The major advantage of biopolymer-based starting precursors is the high concentration of intrinsic nitrogen and carbon content, which upon annealing, produces nitrogen-doped carbon materials in high yields. In order to achieve the desired concentration of heteroatom-doped carbon materials with desired functionalities, surface characteristics, and potential applications, a number of organic compounds, such as organic ionic dyes, organic ionic salts, and simple organic precursors (added with some nitrogen, phosphorus or sulfur dopant) have been explored by simple carbonization in a controlled environment to produce heteroatom-doped carbon materials. However, synthesizing heteroatom-doped CMs from each of these precursors, and the respective methods used to process them, have their own constraints and limitations.
To date, most of the attempts to synthesize heteroatom-doped carbon materials remain focused on exploiting new starting precursor materials and the properties of heteroatom-doped carbon materials.

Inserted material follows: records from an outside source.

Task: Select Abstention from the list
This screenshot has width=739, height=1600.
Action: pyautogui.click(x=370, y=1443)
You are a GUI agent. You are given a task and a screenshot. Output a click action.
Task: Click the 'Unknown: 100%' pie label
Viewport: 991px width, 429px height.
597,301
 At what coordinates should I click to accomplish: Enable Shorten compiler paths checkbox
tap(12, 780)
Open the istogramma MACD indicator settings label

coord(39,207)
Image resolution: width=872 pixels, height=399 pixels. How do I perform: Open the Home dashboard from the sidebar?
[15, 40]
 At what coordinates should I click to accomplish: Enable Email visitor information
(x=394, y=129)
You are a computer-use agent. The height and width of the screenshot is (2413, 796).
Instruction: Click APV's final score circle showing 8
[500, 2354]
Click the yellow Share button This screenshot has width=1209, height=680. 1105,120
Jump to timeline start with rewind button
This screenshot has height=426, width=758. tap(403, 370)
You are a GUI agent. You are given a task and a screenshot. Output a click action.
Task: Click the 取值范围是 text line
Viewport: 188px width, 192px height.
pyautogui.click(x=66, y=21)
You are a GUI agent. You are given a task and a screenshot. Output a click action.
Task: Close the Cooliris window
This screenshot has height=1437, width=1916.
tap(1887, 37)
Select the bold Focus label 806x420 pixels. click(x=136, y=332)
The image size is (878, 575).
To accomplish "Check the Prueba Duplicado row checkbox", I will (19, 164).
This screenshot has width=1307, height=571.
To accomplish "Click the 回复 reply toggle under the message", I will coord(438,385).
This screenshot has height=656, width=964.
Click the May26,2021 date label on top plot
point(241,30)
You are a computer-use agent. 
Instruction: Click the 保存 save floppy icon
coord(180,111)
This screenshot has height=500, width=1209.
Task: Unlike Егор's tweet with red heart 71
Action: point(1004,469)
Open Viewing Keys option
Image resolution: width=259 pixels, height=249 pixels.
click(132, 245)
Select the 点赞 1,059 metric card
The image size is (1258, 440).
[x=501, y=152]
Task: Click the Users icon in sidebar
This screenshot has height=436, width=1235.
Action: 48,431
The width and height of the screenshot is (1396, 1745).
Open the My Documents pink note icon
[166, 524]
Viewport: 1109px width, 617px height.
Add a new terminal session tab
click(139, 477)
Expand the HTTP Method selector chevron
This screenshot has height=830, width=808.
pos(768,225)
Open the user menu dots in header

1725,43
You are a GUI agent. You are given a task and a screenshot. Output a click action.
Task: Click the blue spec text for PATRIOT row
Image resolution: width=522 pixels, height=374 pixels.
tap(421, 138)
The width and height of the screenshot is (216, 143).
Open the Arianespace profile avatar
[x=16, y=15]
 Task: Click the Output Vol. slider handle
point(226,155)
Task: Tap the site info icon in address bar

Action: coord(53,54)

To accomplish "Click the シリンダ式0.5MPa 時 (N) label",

Therefore, heteroatom-doped carbon materials are typically formed entirely dependent on the nature of the starting precursor and carbonization temperature. In particular, some of the important characteristics of heteroatom-doped carbon materials, such as surface area, porosity, degree of graphitization, and concentration of dopant, heavily depend on the carbonization temperature to a large extent. Also, the structural characteristics, such as crystalline or amorphous nature of the heteroatom-doped carbon material, show a high dependency on the carbonization temperature in most of the previous reports.
Many of the existing methods of heteroatom doping of crystalline carbon materials use either a hard template (such as silica) or soft templates (eutectic mixtures of metal salts) to obtain the crystalline phase. However, it is very difficult to completely remove the template. Some studies have shown that crystalline carbon materials prepared using soft templates still contain a residue of metal ions, which may alter structural and electronic properties of the active sites of these carbon materials. Since both hard and soft templates can reside in ppm levels in the final doped product, there is a need for a facile, template-free process for synthesizing heteroatom-doped crystalline carbon materials.
Thus, nitrogen and phosphorus co-doped crystalline carbon materials solving the aforementioned problems are desired.